As incorporadoras e construtoras, dependendo do seu posicionamento estratégico e interesse de mercado, podem desejar se tornarem uma marca funcional, de imagem ou experiencial. É importante destacar que preço, produto e estratégia para a criação de determinado tipo de marca são elementos completamente distintos. O “serviço” presente na incorporação imobiliária é a comercialização de obras prontas ou que ainda serão edificadas. O detalhe específico que precisar ser objeto de uma melhor análise é o contínuo processo de interações entre cliente e incorporadora. E é justamente nesses pontos de interação que surgem diversas oportunidades para a criação de valor de marca através do encantamento do cliente pelos serviços prestados, e não pelo produto imobiliário entregue ou a ser construído.

A atividade da incorporação em si, ou seja, a aquisição do terreno e o desenvolvimento o produto, bem como a comercialização das unidades, cessa com a entrega efetiva das chaves. É nesse sentido o entendimento de Batalha- Vasconcelos e Meirelles (2006), ao afirmarem que a prestação do serviço incorporação imobiliária se encerra no momento da entrega final das chaves e a correspondente instalação do condomínio edilício, ou com a transferência da posse precária para o adquirente.

Porém, ainda que juridicamente a incorporação se encerre nesse momento, o prazo de garantia legal de cinco anos para determinados itens faz com que o

relacionamento com o cliente se estenda para além dessa entrega do imóvel. O processo de acomodação, adaptação e instalação no novo ambiente gera dúvidas e ansiedade nos clientes, sendo uma ótima oportunidade de encantamento numa prestação de serviços que vai além da contratual, que seria a entrega do produto em si. Essa surpresa positiva nos clientes é uma oportunidade de trazer valor para a marca.

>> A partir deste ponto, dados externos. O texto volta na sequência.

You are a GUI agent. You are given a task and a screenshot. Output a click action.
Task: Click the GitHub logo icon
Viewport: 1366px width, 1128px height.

Visto as características de serviços na atividade imobiliária, é preciso atenção da estratégia de brand equity no setor imobiliário, uma vez que os aspectos gerenciais são profundamente diferentes. A forma de se relacionar com o cliente é muito mais importante do que os atributos em si (BATALHA-VASCONCELOS, 2008). Portanto, há uma necessidade de toda a equipe da empresa para o alinhamento dos valores da marca e da marca em si. A reputação de uma marca numa empresa de serviços será muito impactada pelos aspectos intrínsecos da cultura organizacional, sendo que esse valor agregado pode ser superior nessas empresas (CHERNATONY; SEGALHORN, 2001).

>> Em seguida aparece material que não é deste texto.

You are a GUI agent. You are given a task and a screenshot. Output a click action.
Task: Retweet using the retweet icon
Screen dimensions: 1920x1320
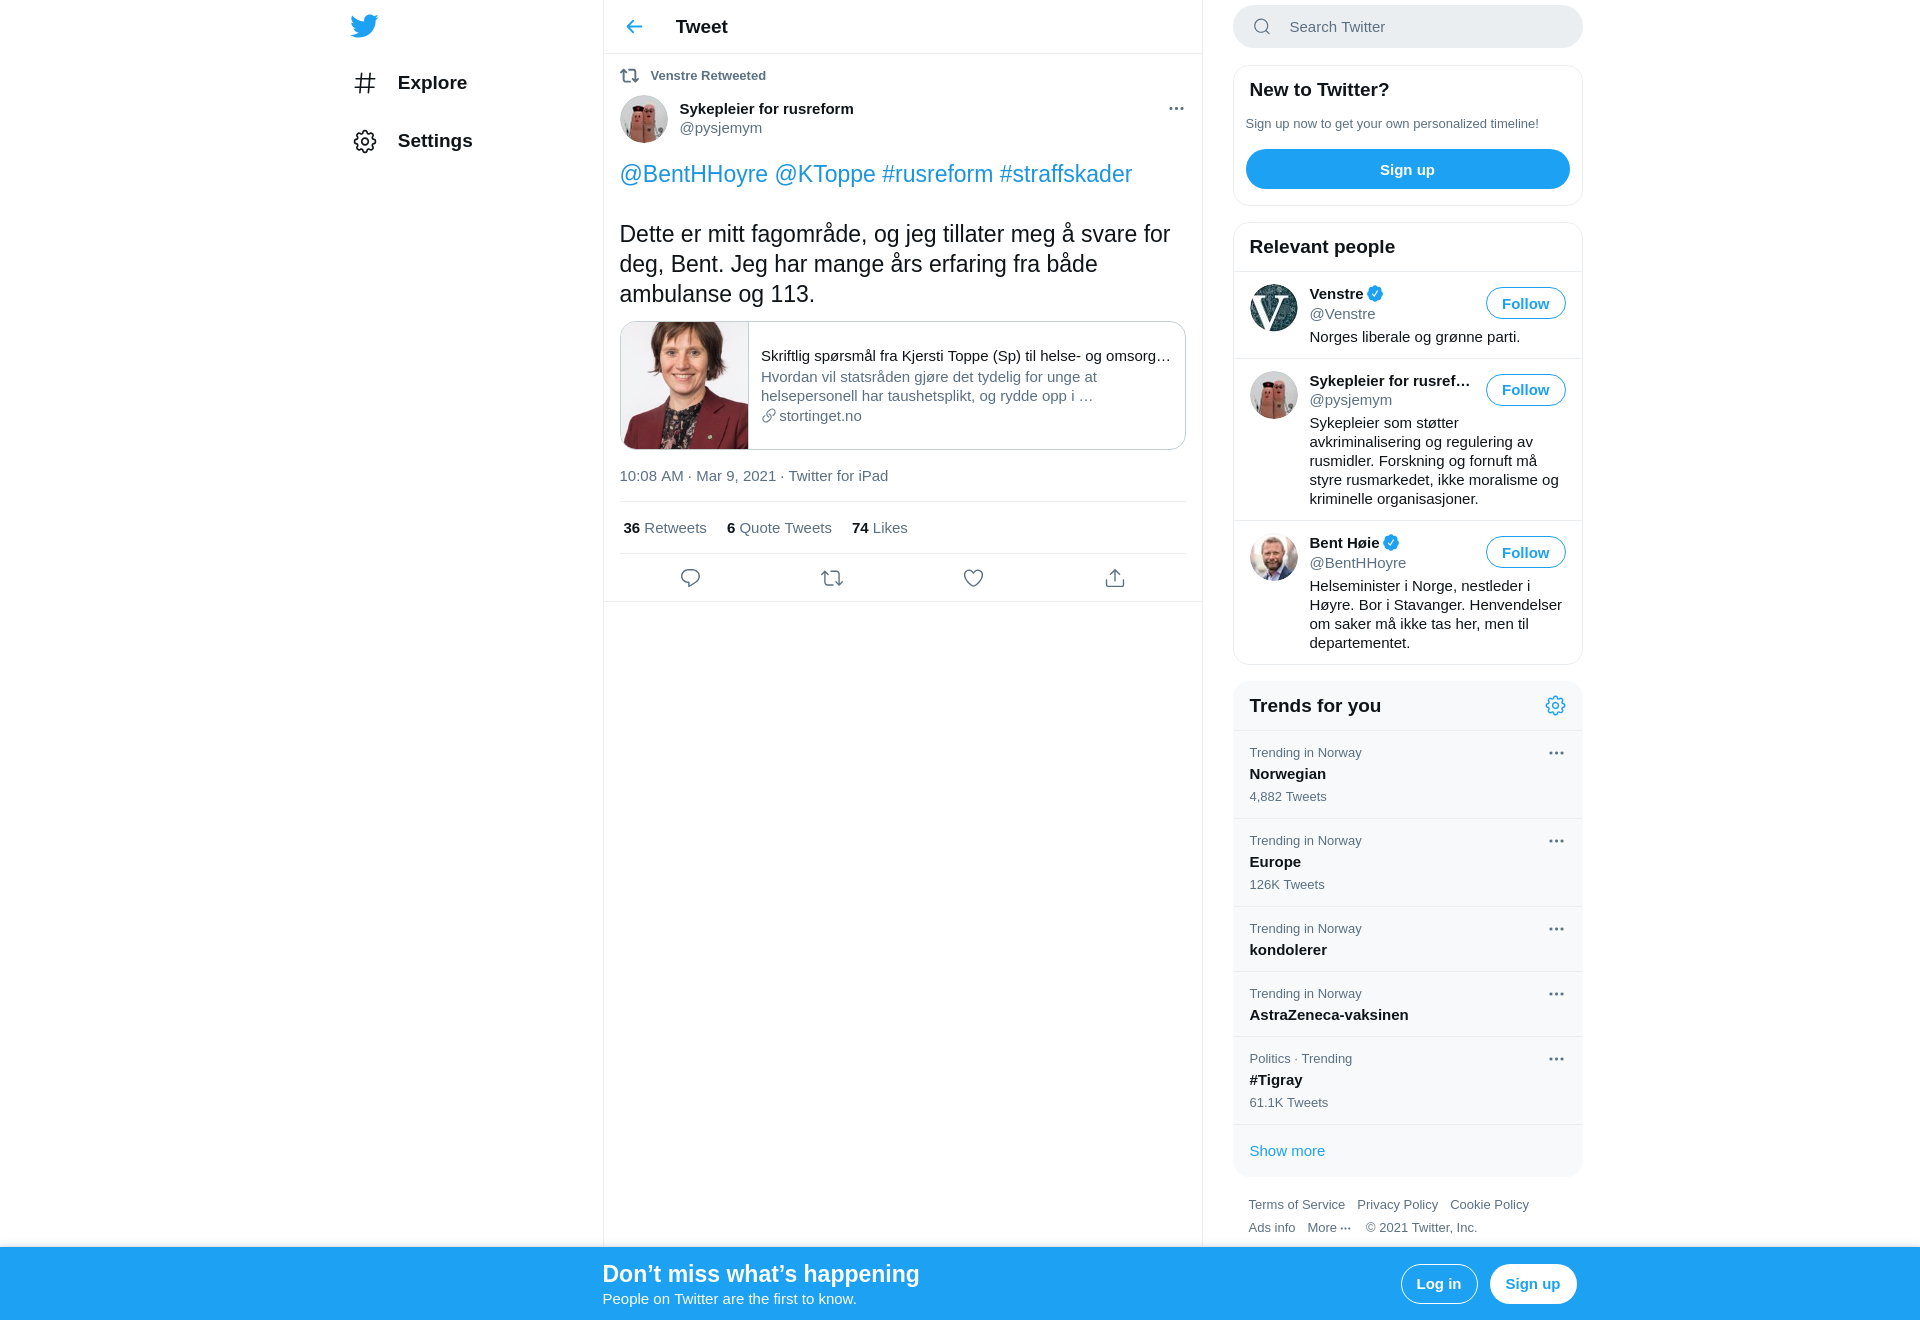coord(832,578)
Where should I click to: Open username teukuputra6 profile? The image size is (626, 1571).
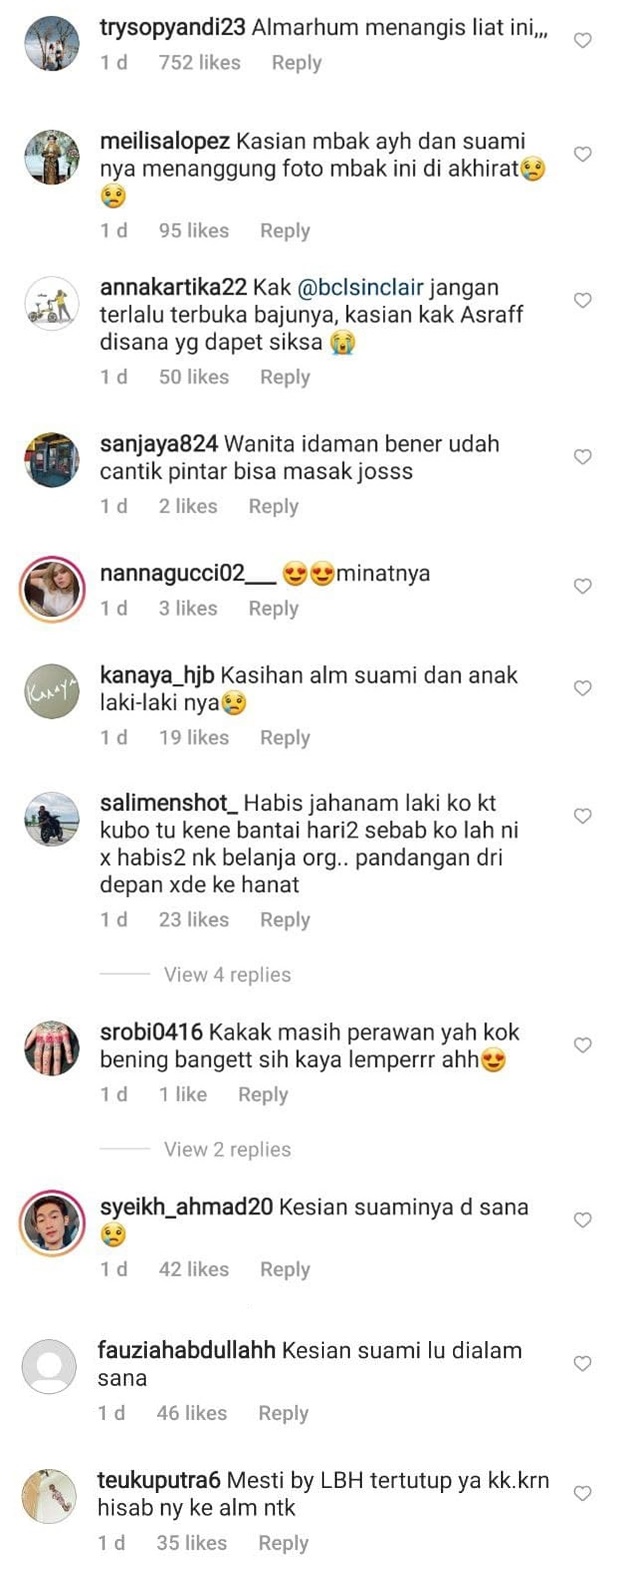pos(159,1480)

A nova visão da Lógica Dominante em Serviços poderia ser refutada no mercado imobiliário em função da baixíssima (ou nula) taxa de recompra de imóveis. Se o argumento de que essas incorporadoras e seus clientes fazem transações únicas, talvez a Lógica Dominante em Serviços poderia não ser aplicável nesse mercado. Se a palavra relacionamento for entendida somente com clientes que possuem altas chances de recompra, de fato a lógica dominante em mercadorias poderia ser persuasiva nesse nicho. Porém, mesmo nos casos em que as transações são únicas e não há chances de recompra, não há como não enxergar o relacionamento com o cliente, advindo de questões legais e normativas (VARGO; LUSCH, 2004).

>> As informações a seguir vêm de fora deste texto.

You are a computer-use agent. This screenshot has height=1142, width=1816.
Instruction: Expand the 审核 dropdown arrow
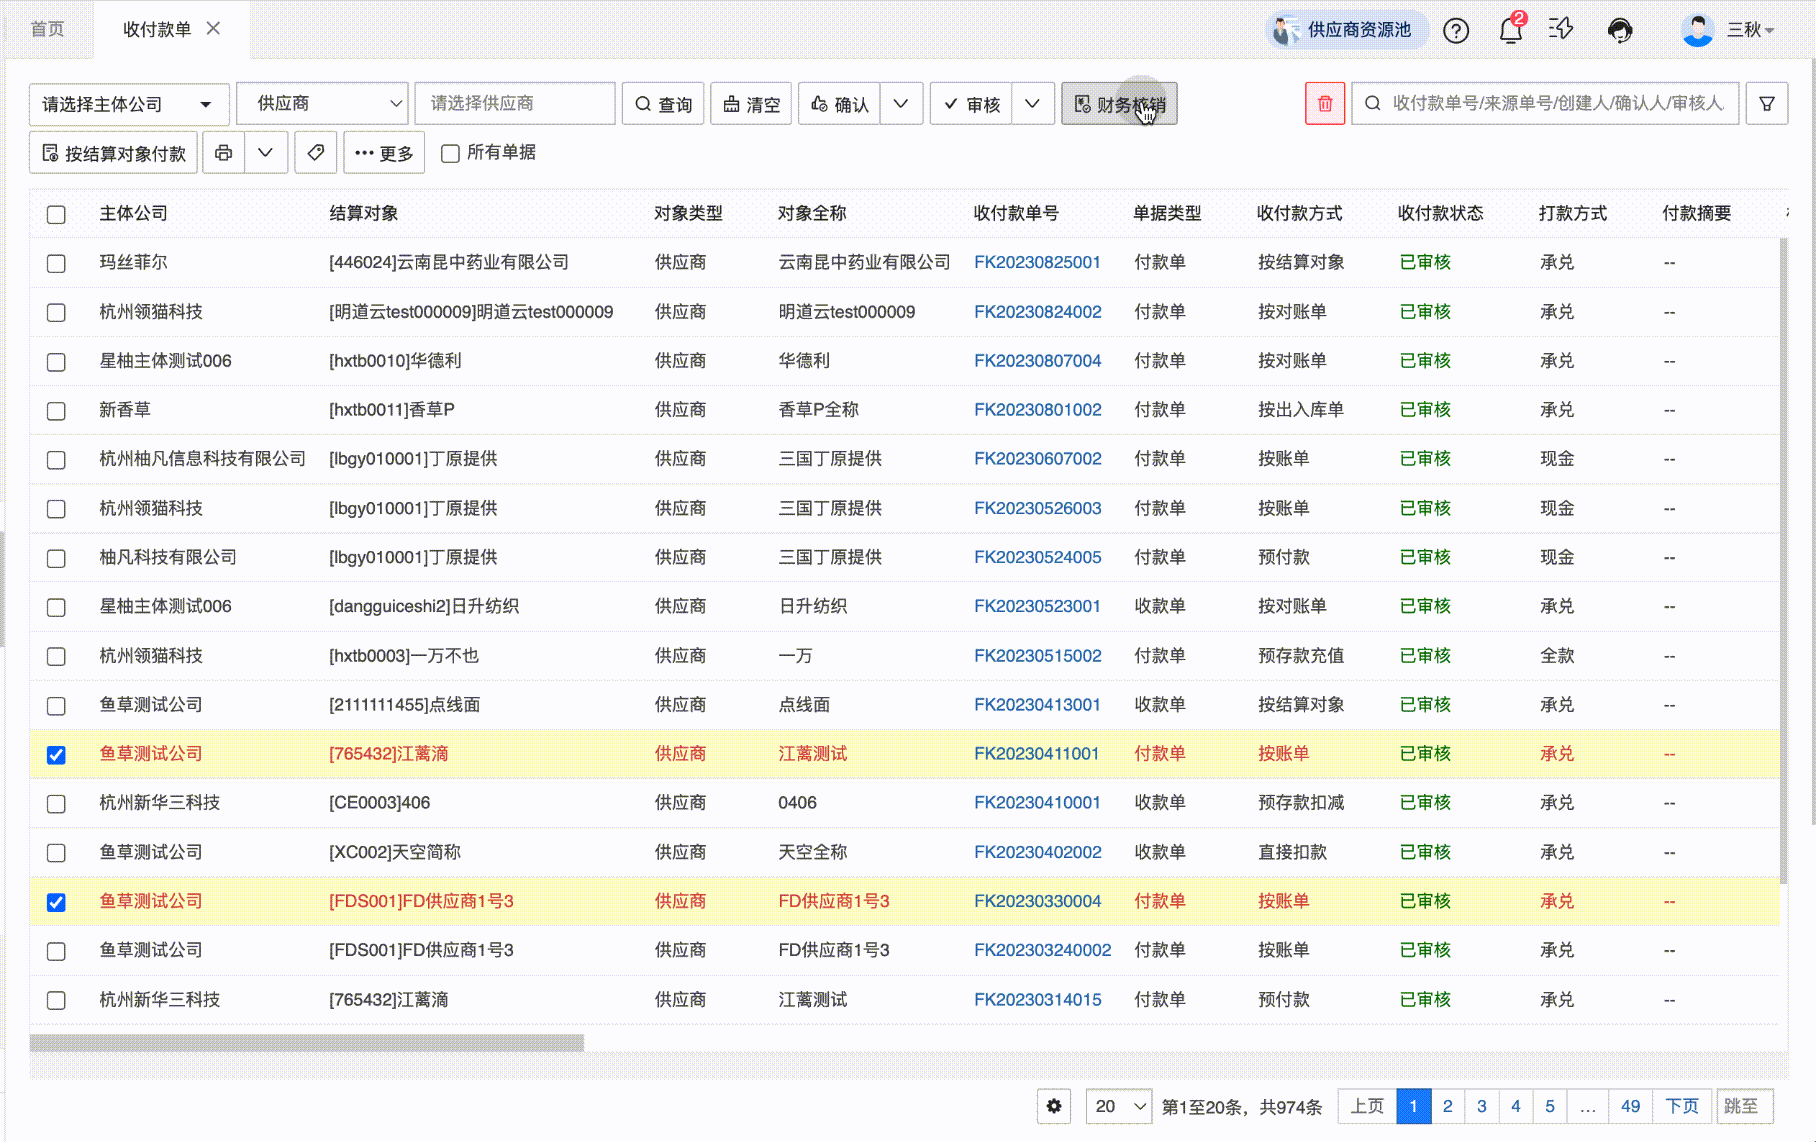point(1033,104)
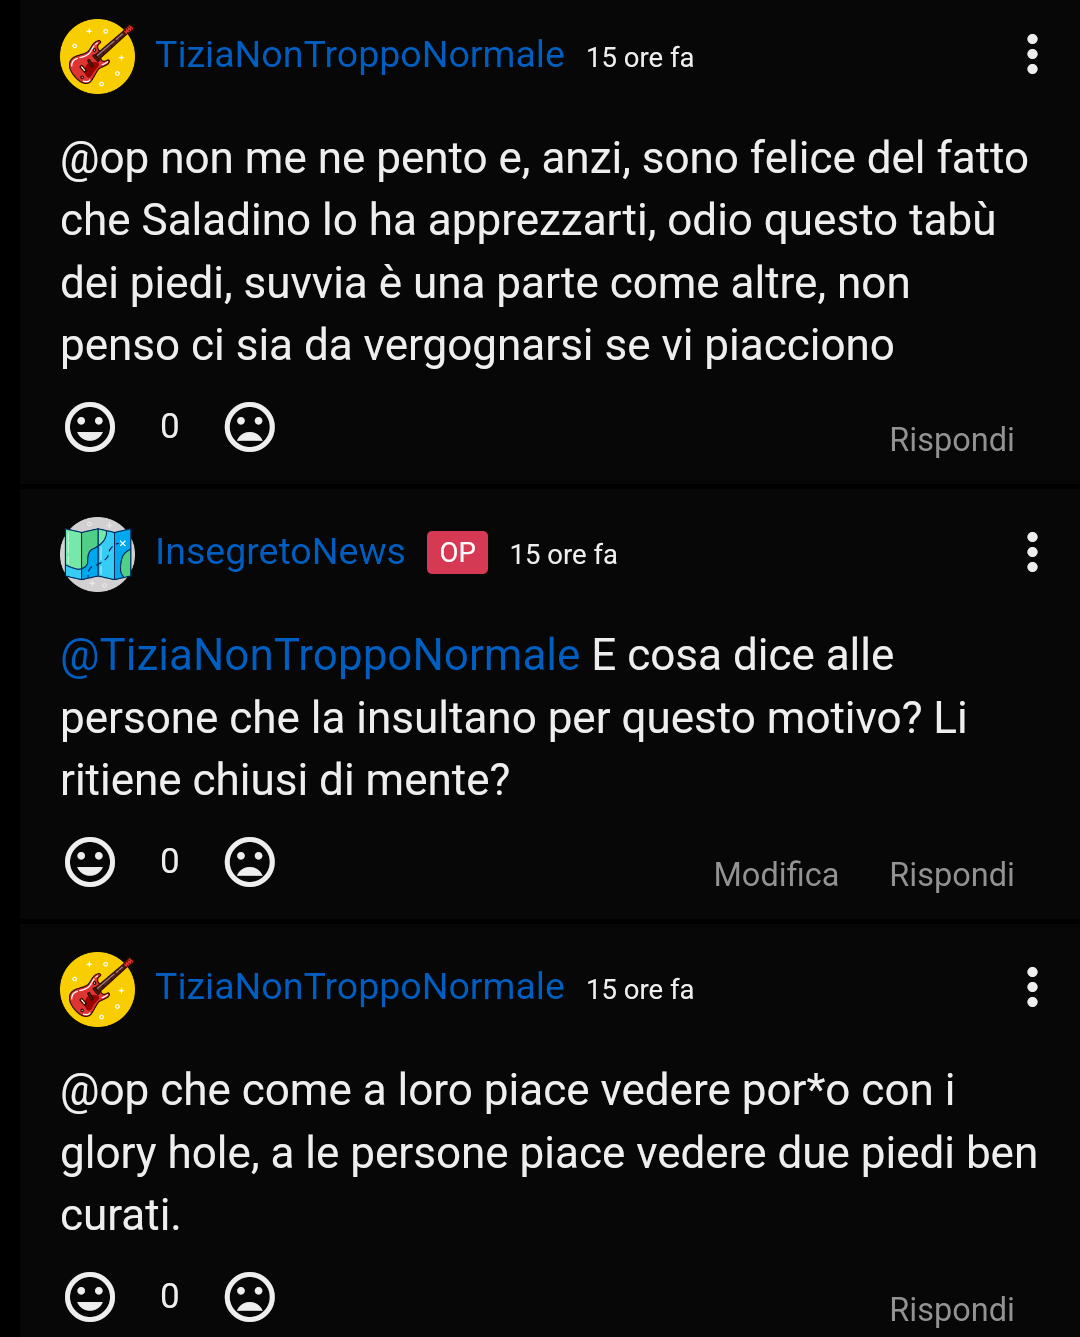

Ainda que de forma discreta, existem outras transações envolvidas, tais como sociais e até mesmo legais. Nesse sentido, a necessidade de assistência técnica após a entrega das chaves pode ser compensada com a provisão de serviços que podem ser cobrados (serviço pago de manutenção preventiva) e até mesmo gerando valor para a marca em função dos serviços prestados na assistência técnica.